On his self-titled LP on Three Lobed Recordings, Eli Winter evolves his sound with the help of his many talented friends and guests, while still remaining true to himself in his music.
Available today on vinyl, CD and digital, Eli Winter is a stunning collection of pieces that truly show the breadth of the young guitarist’s many powers and moods. While this might be a (largely) instrumental guitar album, it is so much more than that, revealing the myriad of musical and nonmusical influences that inspire Winter’s compositions and playing. He proves here that guitar soli music can incorporate and suggest so much more than folk and blues stylings and modes.
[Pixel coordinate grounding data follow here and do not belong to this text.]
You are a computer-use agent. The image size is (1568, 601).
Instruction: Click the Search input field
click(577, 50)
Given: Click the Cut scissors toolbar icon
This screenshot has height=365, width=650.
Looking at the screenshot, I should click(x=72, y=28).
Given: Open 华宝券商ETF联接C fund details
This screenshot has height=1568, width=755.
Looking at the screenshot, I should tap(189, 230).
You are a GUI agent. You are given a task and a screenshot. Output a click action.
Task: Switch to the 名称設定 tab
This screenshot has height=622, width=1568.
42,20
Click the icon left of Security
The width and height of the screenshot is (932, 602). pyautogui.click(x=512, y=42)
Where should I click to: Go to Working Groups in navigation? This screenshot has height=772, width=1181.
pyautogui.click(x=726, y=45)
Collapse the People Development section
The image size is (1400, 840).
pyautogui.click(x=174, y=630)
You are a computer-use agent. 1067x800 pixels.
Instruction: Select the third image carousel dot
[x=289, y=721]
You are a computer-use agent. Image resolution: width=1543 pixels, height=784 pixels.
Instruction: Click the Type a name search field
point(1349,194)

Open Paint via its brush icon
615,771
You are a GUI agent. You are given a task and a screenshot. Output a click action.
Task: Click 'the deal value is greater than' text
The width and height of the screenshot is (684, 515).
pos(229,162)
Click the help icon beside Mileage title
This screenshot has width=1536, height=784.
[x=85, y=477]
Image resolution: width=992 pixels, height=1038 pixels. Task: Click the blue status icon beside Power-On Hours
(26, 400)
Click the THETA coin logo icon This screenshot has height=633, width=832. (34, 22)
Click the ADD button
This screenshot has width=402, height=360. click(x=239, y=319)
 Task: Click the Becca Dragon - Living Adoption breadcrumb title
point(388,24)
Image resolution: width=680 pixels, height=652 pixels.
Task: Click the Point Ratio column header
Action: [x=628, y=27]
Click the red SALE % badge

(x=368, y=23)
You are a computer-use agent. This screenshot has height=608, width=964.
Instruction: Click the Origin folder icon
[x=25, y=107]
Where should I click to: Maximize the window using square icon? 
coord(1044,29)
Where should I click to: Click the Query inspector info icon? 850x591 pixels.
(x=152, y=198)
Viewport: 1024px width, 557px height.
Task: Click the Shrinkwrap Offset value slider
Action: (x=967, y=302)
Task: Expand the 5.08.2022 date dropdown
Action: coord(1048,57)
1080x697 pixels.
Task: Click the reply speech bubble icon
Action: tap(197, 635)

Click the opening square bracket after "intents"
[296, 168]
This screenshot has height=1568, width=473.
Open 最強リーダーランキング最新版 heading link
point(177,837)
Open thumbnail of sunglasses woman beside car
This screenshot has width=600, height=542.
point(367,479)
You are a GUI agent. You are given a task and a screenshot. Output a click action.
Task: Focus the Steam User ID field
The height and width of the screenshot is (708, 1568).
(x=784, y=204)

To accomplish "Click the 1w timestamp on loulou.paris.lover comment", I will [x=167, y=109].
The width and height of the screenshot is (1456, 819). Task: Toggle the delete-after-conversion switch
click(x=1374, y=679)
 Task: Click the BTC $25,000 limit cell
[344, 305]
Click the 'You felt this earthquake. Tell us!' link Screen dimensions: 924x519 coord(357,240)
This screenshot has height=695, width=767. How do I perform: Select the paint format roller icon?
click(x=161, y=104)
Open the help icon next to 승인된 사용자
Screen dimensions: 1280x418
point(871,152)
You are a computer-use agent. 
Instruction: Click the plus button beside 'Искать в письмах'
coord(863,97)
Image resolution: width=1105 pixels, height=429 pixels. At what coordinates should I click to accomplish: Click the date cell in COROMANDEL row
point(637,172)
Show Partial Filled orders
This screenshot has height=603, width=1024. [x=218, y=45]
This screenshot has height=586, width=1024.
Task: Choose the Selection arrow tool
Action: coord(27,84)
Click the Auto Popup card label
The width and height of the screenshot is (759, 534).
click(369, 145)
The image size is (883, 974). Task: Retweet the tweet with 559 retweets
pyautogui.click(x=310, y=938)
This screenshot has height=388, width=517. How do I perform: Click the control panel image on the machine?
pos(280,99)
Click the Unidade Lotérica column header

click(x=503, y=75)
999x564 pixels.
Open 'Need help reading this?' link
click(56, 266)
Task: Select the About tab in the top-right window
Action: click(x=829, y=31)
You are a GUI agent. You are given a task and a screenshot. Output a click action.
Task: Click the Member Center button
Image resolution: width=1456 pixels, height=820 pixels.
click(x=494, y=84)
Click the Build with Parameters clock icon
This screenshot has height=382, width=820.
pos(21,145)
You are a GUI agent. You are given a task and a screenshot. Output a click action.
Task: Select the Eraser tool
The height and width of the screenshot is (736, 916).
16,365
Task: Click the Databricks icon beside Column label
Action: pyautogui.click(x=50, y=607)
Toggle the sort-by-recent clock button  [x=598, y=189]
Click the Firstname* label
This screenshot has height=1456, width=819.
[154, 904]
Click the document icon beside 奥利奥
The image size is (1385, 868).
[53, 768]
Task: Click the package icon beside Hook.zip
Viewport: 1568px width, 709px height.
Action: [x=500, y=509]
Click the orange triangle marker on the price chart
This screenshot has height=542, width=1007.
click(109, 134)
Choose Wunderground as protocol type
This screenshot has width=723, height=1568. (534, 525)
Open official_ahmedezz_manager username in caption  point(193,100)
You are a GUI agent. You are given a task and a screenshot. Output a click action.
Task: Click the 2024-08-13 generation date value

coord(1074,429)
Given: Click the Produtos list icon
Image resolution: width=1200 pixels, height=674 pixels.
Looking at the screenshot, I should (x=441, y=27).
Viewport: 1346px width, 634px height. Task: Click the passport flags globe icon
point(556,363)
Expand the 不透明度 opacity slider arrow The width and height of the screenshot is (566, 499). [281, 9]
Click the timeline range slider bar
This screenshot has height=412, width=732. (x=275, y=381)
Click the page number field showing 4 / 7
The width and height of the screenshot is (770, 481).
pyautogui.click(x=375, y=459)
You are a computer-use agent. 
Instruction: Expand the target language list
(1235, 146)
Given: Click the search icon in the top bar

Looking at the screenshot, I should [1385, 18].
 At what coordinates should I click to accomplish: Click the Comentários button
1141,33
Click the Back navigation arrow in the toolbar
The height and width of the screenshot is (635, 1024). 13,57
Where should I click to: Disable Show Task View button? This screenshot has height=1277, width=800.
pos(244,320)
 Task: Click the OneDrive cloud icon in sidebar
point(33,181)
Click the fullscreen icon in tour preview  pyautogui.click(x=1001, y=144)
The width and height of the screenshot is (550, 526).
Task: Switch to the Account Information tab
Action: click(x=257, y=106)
Across the album, Winter leads various different band lineups that assist in flushing out the complex range of subtle emotions and colors of every song. He’s joined by fellow guitar virtuosos, Yasmin Williams, Ryley Walker and Cameron Knowler, along with artists like Jordan Reyes on synthesizer, Jaimie Branch on flugelhorn and Whitney Johnson on viola. Plus, the album features a near-constant backing of Tyler Damon’s drums and Sam Wagster’s beautiful pedal steel guitar work. Winter collaboratively utilizes the unique languages and abilities of each artist, like different selections of paint on his palette, to further elaborate the pieces of himself that he often broadcasts through his own instrument.
This is perhaps most evident in the album’s closing track, the climatic “Unbecoming.” The song opens with David Grubbs’ droning harmonium work, which recalls the modernist accordion records of Pauline Oliveros, and Winter’s acoustic fingerpicking emerging from its reedy haze.
Swelling viola and droning bowed banjo (courtesy of Liz Downing) bloom around Winter’s wistful melody, emphasizing his lyrical guitar phrases and the sighs and longing that are only hinted at in his playing. The song concludes with wordless, breathy vocalizations from Downing and Giulia Chiappetta, acting as a sort of balm, bringing a comforting vibe to the otherwise melancholic track. It’s like when a mother hushes her crying child by quietly singing or humming a cherished lullaby close to their ear. This sages not only the song, but the entire album as a whole.
From the cathartic vocals to Walker’s discordant electric scuzz on “No Fear,” and Branch’s twirling flugelhorn on “Dayenu,” prior to this record, Winter channeled different sounds, instruments and textures like these through his guitar. Yet here, he finally has the chance to orchestrate those same ideas with all of the aural ingredients that live inside his head. So no matter who’s playing, you still feel so much of Winter’s personality and voice in each song. The possibilities of where Winter can go from here as a composer and arranger are absolutely endless. We are lucky to be able to listen to his journey.